▶ _Task brief_
Count how many lines of the records below contain the word "boxed". Reply with only that number.

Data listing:

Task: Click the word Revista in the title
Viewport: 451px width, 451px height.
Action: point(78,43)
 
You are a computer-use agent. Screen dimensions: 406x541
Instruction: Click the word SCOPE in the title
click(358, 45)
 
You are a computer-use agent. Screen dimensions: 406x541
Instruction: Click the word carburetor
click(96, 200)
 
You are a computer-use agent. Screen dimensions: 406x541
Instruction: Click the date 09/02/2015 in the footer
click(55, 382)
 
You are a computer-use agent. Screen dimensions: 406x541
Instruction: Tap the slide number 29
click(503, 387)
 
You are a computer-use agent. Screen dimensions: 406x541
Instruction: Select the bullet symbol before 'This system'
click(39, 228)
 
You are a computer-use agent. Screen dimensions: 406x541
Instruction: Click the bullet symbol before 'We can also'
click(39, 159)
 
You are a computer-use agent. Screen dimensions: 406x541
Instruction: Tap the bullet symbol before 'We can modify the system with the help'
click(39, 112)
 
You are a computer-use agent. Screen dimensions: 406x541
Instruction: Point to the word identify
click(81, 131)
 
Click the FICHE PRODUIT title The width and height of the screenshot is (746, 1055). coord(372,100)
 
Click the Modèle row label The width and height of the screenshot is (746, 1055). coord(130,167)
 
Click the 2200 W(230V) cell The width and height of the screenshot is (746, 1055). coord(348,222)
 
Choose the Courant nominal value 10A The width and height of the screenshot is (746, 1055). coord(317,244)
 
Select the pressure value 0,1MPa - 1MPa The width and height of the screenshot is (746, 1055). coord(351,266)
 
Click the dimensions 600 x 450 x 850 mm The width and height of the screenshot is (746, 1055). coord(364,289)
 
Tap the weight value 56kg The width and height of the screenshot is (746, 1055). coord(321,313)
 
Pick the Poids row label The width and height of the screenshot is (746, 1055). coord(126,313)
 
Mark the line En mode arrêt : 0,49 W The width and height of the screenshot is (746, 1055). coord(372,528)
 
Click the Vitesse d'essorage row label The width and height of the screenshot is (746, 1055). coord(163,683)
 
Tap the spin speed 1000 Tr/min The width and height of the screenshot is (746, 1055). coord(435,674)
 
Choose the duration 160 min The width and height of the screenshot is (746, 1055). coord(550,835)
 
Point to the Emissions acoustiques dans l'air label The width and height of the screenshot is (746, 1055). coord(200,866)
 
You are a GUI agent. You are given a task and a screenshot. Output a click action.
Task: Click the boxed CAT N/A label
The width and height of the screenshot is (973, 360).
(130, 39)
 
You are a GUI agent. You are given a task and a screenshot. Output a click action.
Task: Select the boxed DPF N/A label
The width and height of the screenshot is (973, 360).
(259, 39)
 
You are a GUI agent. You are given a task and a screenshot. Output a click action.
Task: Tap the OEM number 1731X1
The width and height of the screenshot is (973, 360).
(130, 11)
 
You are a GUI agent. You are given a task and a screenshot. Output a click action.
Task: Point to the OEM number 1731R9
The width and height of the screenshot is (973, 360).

▶ _Output below_
2